BRIEF DESCRIPTION OF THE DRAWINGS
FIG. 1 is a longitudinal cross section of one embodiment of the
present invention.
FIG. 2 is an elevation of the embodiment of FIG. 1 illustrating the
embodiment in a closed position.
FIG. 3a is a detailed cross section of one embodiment of a valve
apparatus which could be employed in the embodiment of the present
invention.
FIG. 3b is a detailed cross section of an alternative embodiment of
a valve apparatus which could be employed in the embodiment of the
present invention.
FIG. 4 is an elevation of the embodiment of FIG. 1 illustrating the
embodiment in an open position.
DESCRIPTION
Referring now to FIG. 1, there is shown an embodiment of a filling
and circulating tool 10. As will be explained below with reference
to the operation of the filling and circulating tool 10, FIG. 1
illustrates a first or "closed" configuration. The filling and
circulating tool 10 has an outer housing 12 which is generally
cylindrical in shape and encloses the various modules and
components of one embodiment of the present invention. At the upper
end of the outer housing 12, there is an upper connecting sub 14
which is adapted to be connected to the bottom of a tool string
(not shown) in a conventional manner.
A top opening 16 is concentrically located in the upper connecting
sub 14. The top opening 16 defines an end of a first fluid
passageway or central throughbore 18 which generally runs through
the filling and circulating tool 10 along a vertical or
longitudinal axis 20. In one embodiment, the upper connecting sub
14 has a threaded inside surface 22 adapted to connect to the tool
string (not shown). The lower end of the upper connecting sub 14
may be connected to a tubular shaped mandrel 24 in a conventional
manner, for instance, by means of a threaded connection 25. The
interior of the mandrel 24 defines a portion of the central
throughbore 18. A sealing means, such as a plurality of O-rings
(not shown) may provide a sealing engagement between the upper
connecting sub 14 and the mandrel 24.
In the illustrative embodiment of FIG. 1, the lower end of the
mandrel 24 connects to a valve body 26 in a conventional manner,
such as a threaded connection 28. A sealing means, such as a
plurality of O-rings (not shown) may provide a sealing engagement
between the mandrel 24 and the valve body 26. As will be explained
in detail below, the valve body 26 contains a plurality of fluid
ports 30 which are in communication with the central throughbore
18. In the configuration illustrated in FIG. 1, a valve sleeve 32
is slidably coupled to the valve body such that the valve sleeve 32
may move longitudinally with respect to the valve body 26 from a
"first" or closed position to a "second" or open position. As will
be explained in detail below, in the closed position, the valve
sleeve 32 covers the fluid ports 30 to prevent fluid from exiting.

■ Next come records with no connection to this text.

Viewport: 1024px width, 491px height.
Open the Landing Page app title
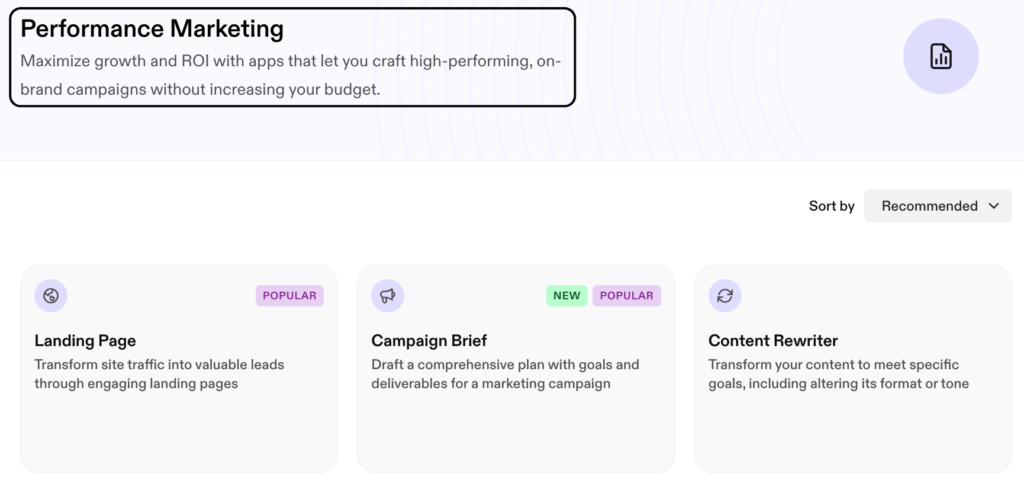click(x=85, y=341)
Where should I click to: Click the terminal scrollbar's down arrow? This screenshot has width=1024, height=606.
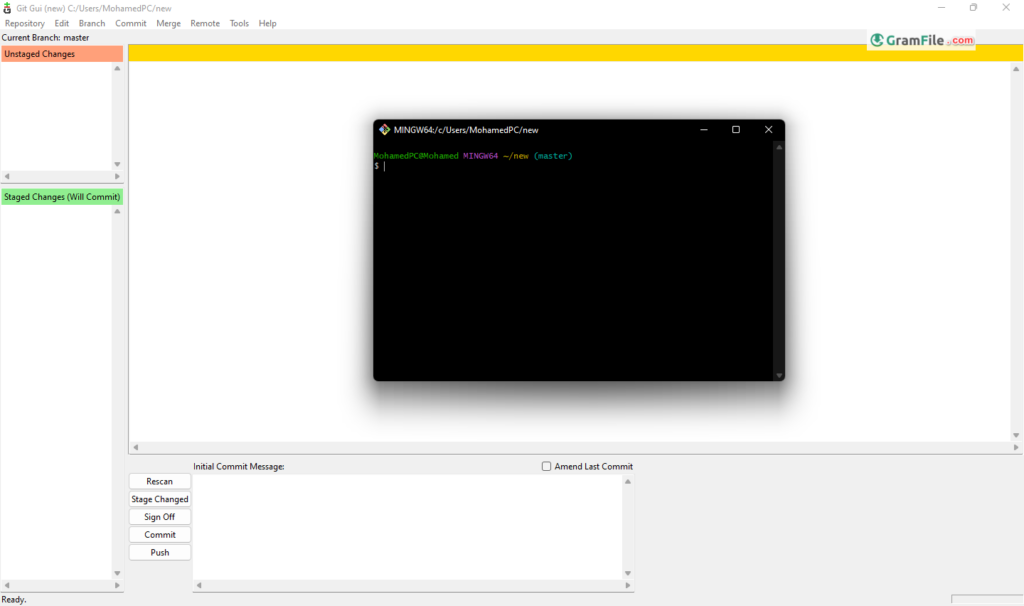coord(778,373)
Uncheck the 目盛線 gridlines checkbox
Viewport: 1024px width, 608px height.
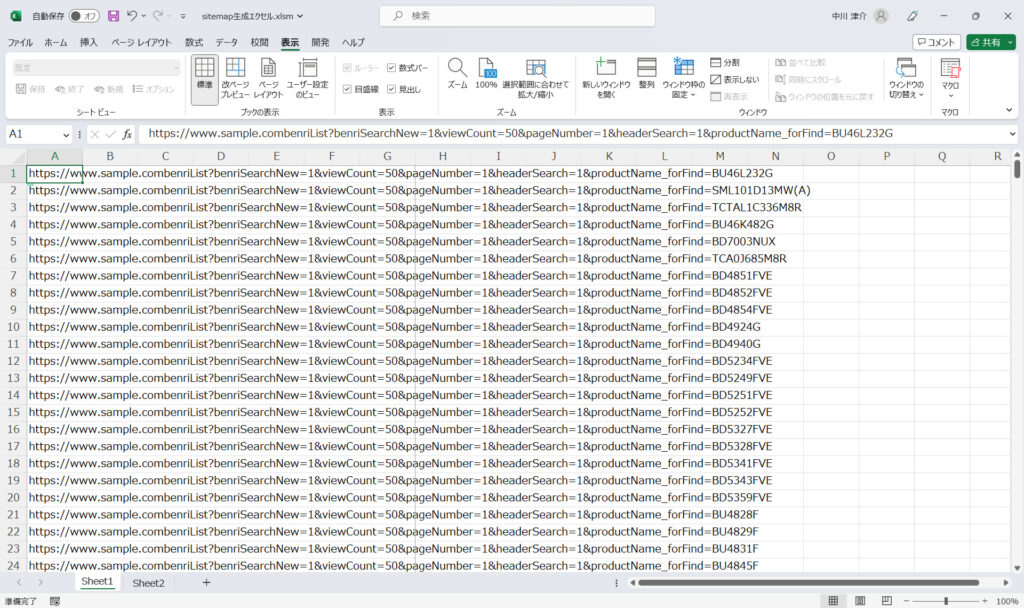(347, 89)
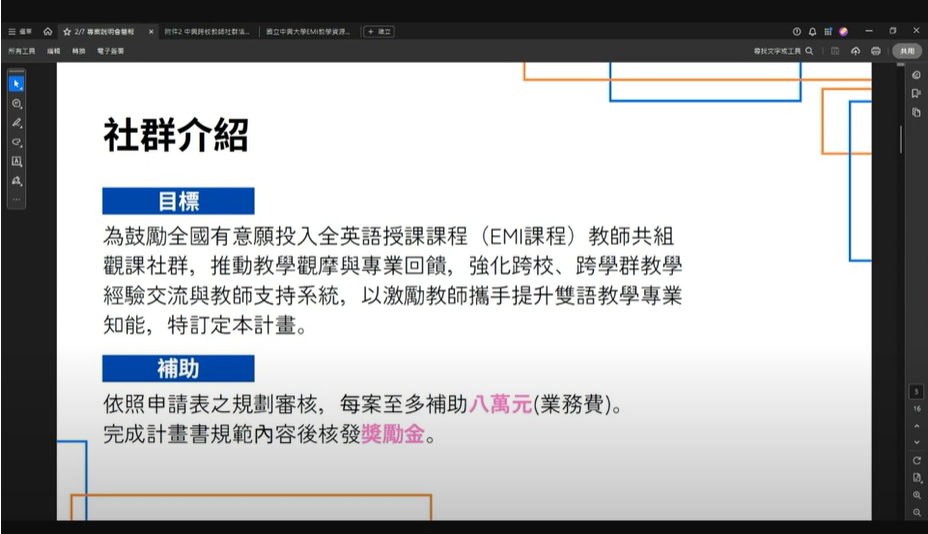
Task: Choose the freehand draw loop tool
Action: (x=17, y=142)
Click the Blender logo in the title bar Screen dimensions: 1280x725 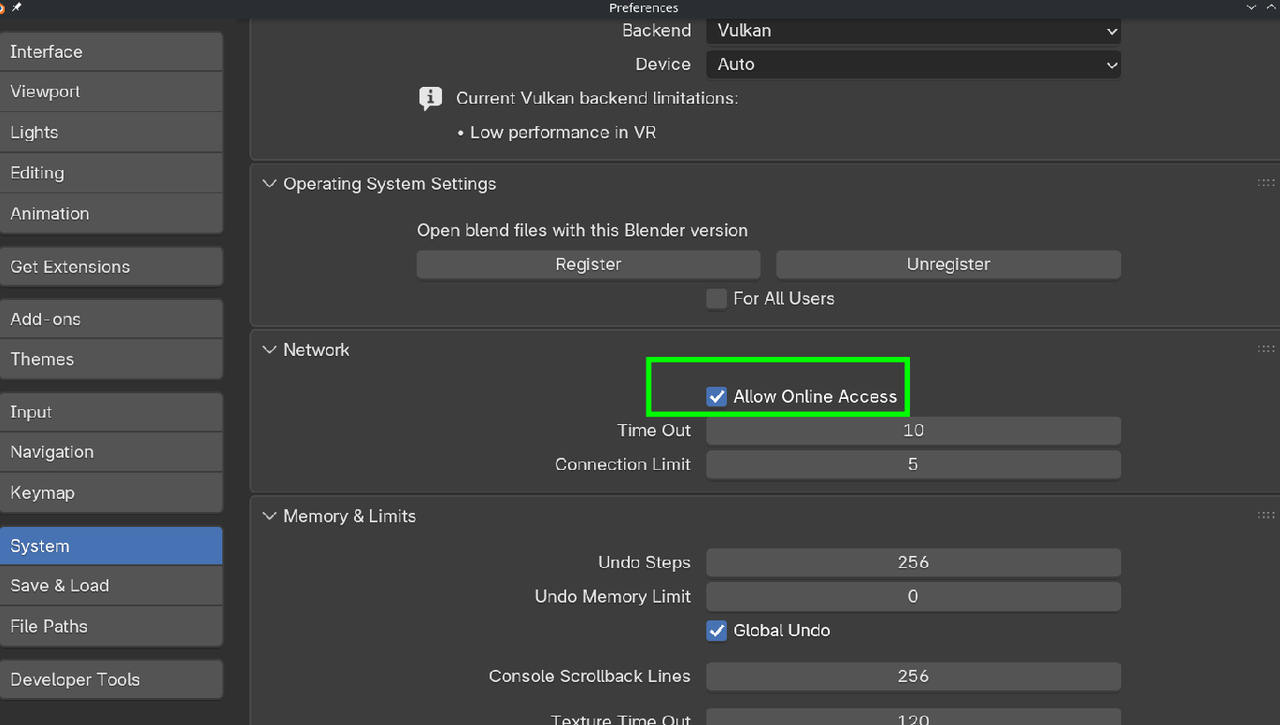pyautogui.click(x=3, y=7)
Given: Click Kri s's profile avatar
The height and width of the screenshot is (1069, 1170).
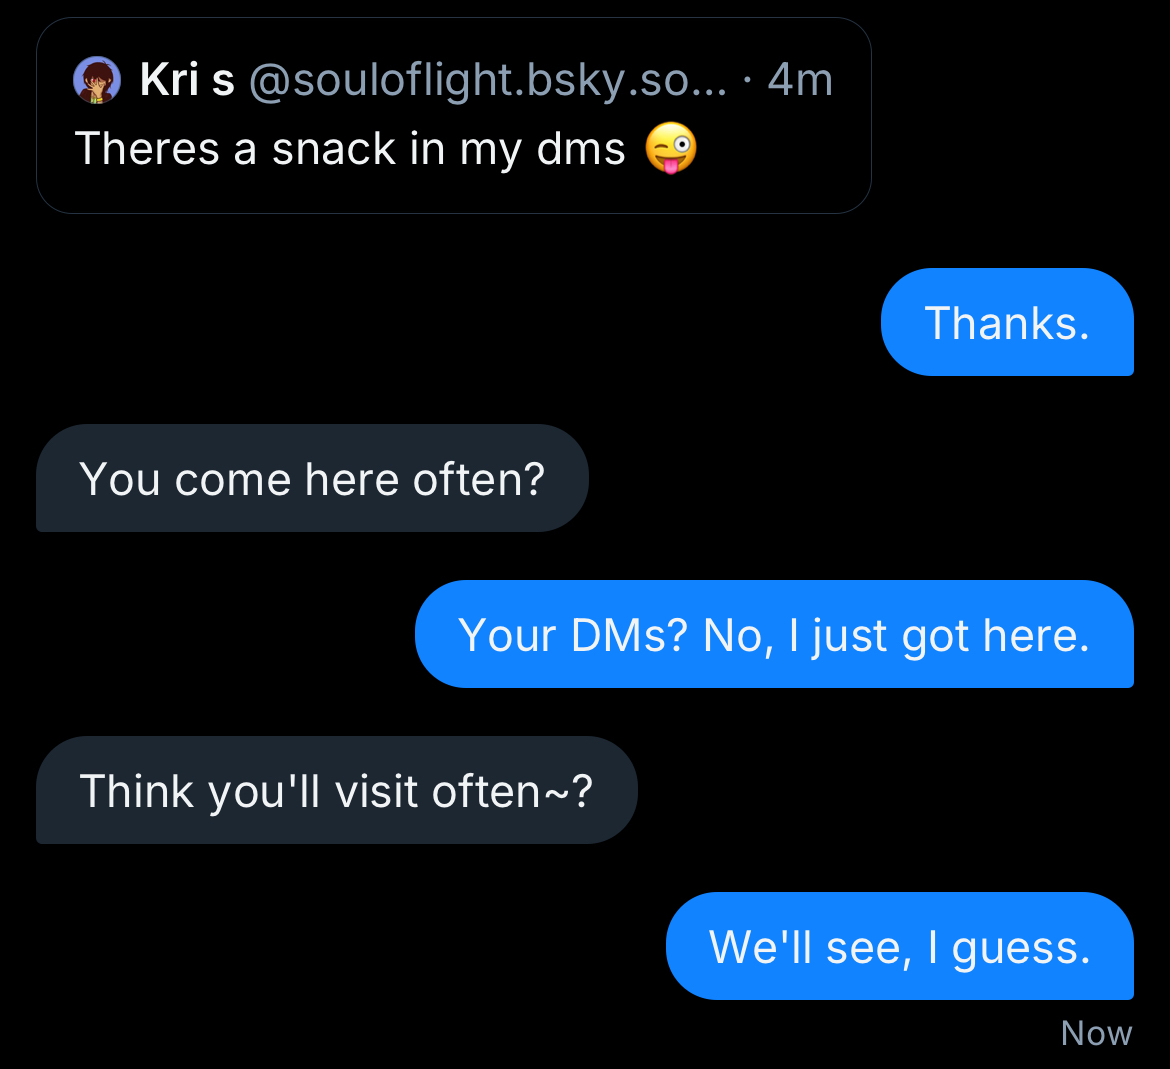Looking at the screenshot, I should pyautogui.click(x=97, y=80).
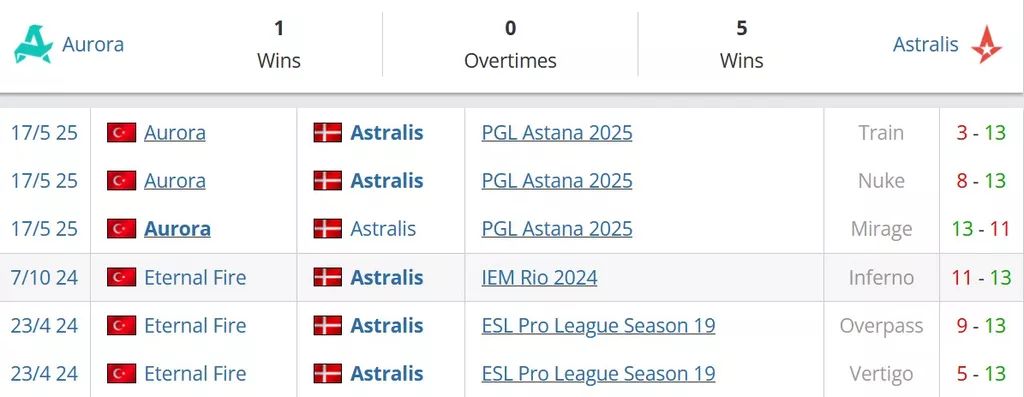Viewport: 1024px width, 397px height.
Task: Click the Turkish flag in Mirage row
Action: tap(121, 229)
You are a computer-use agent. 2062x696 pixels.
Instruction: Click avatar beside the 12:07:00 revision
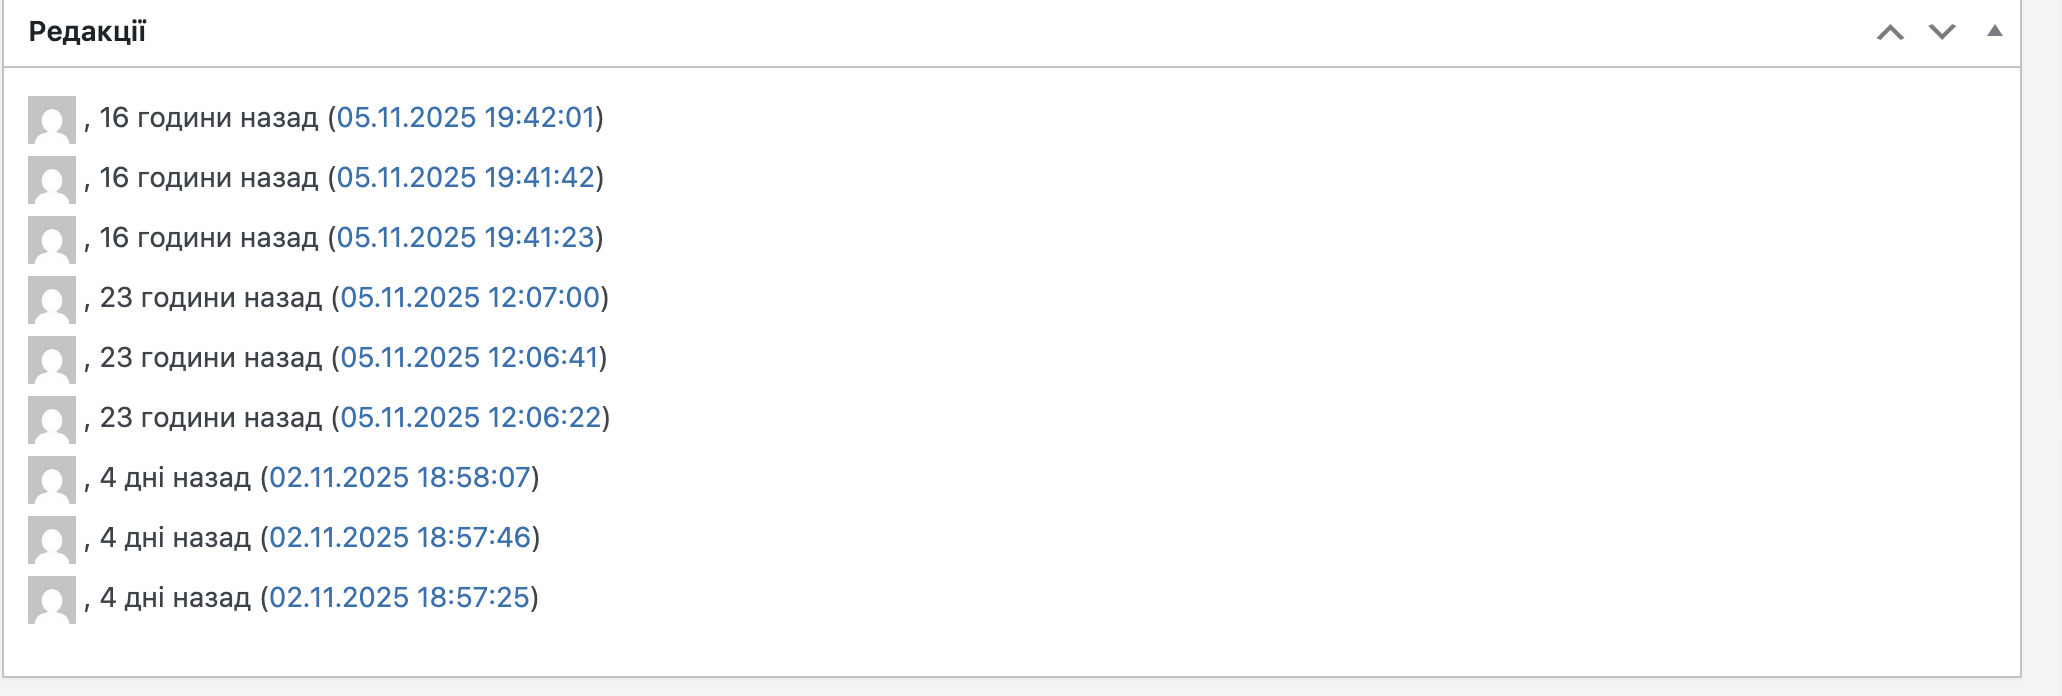point(52,300)
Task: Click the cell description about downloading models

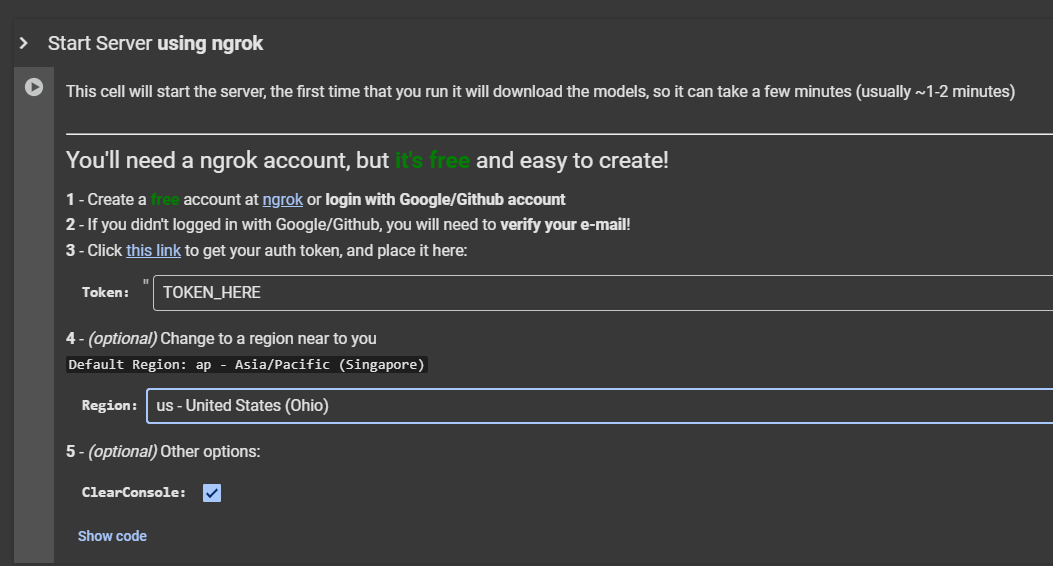Action: coord(540,92)
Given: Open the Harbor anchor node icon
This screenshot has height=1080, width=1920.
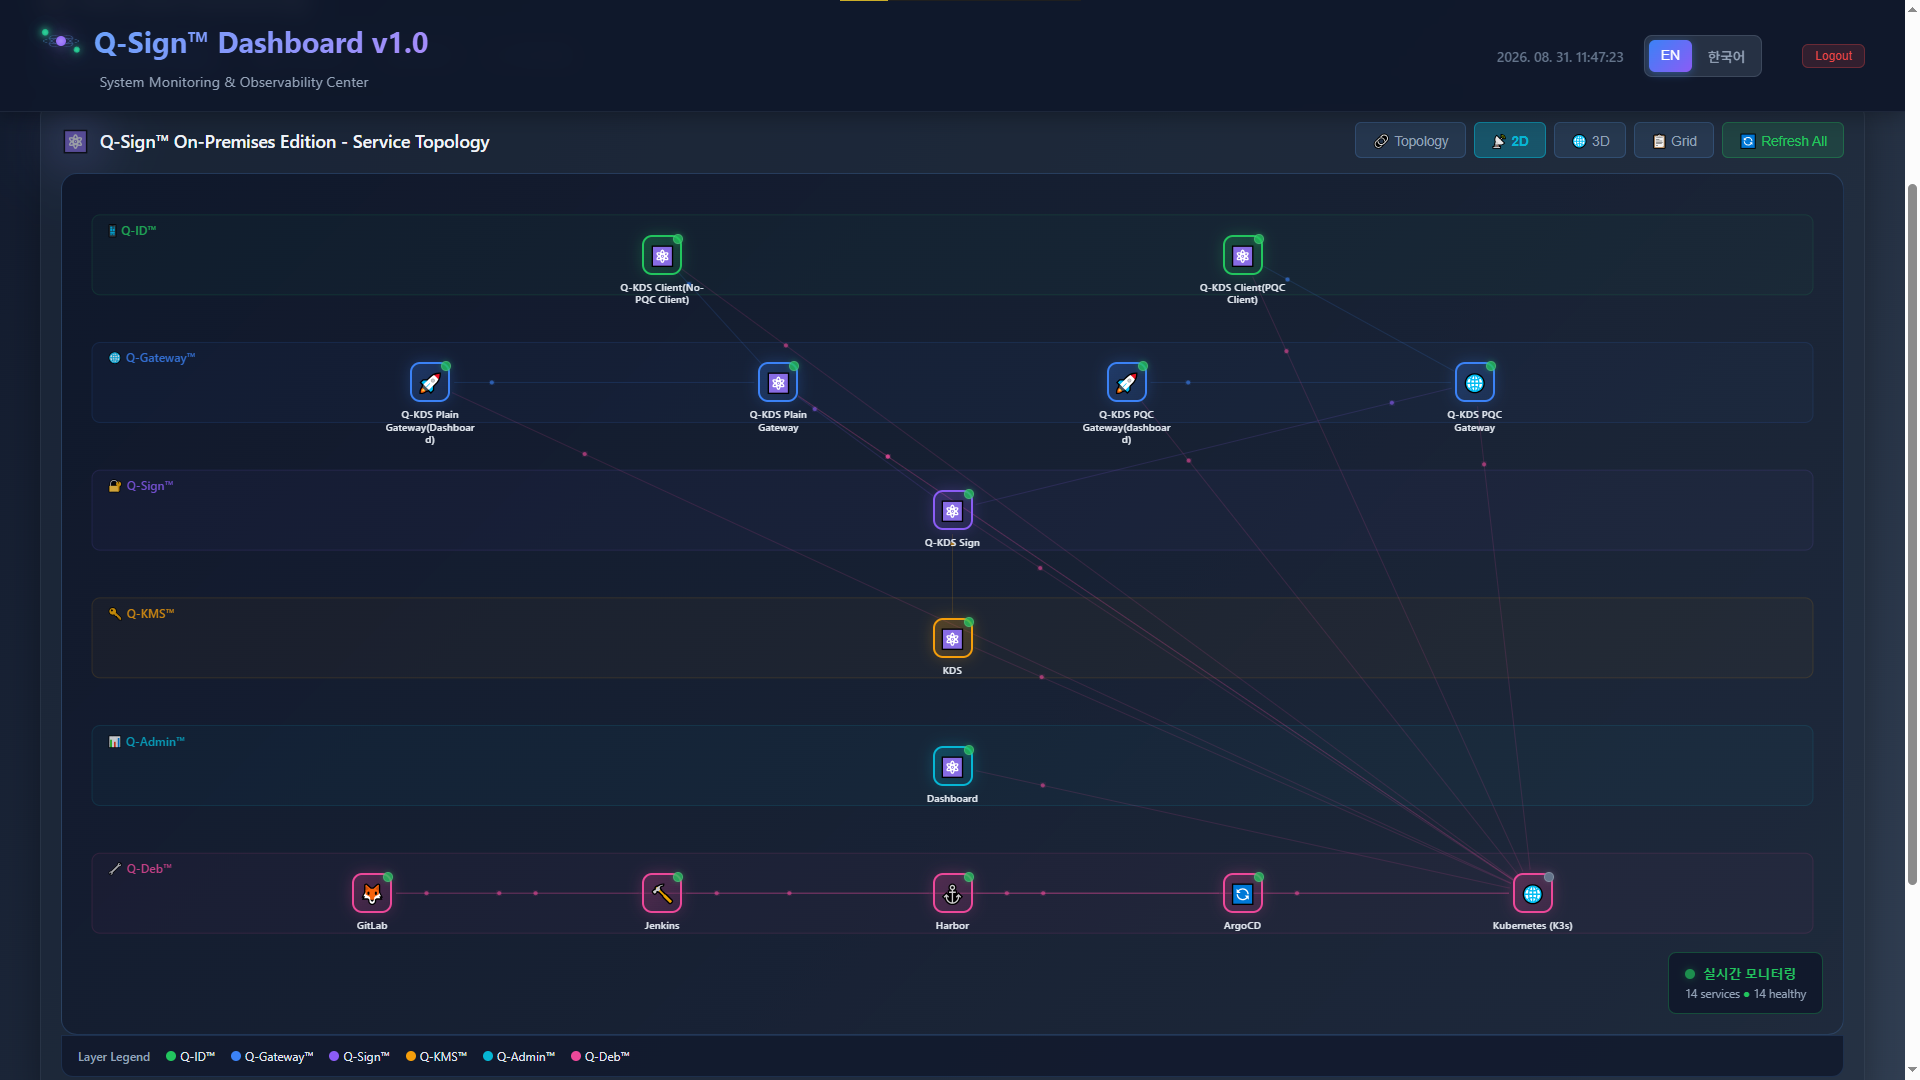Looking at the screenshot, I should coord(952,894).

On the other hand, in the open position, the valve sleeve 32 does
not cover the fluid ports 30, allowing fluids to escape. The valve
sleeve may have a means of protection, such as a urethane standoff
ring 31, to protect against casing and thread damage. Additionally,
the standoff ring 31 may act as a guide to assist in centralizing
the tool 10 within the casing.
An actuating device 38 may be coupled to the valve sleeve 32. The
actuating device 38 causes the valve sleeve 32 to move from the
closed position to the open position. A lower end of the valve body
26 may be adapted to be coupled to a nose guide 34 which also
contains a plurality of fluid passages 36. The nose guide 34
protects the filling and circulating tool 10 and aids in the
insertion of the tool into the casing. The nose guide 34 can also
protect the casing threads.
Turning now to FIG. 2, there is an exterior view of the filling and
circulating tool 10. In the illustrated embodiment, the actuating
device 38 is coupled to the exterior of the mandrel 24. The
actuating device 38 may comprise an anchor collar 50, a collar or
scissor sleeve 52, and a plurality of scissor arms 54a and 54b. The
anchor collar 50 may be fixedly coupled to the mandrel 24. In
alternative embodiments, the anchor collar 50 may function as a
connecting sub which connects an upper mandrel 56 to a lower
mandrel 58. The plurality of scissor arms 54a and 54b connects the
anchor collar 50 to the scissor sleeve 52 and allows the scissor
sleeve 52 to slidingly move longitudinally along the mandrel 24
with respect to the anchor collar 50. Lower segments 55a and 55b of
the the scissor arms 54a and 54b may have a means of protection,
such as urethane thread protectors 57a and 57b to shield the
segments 55a and 55b when entering a casing.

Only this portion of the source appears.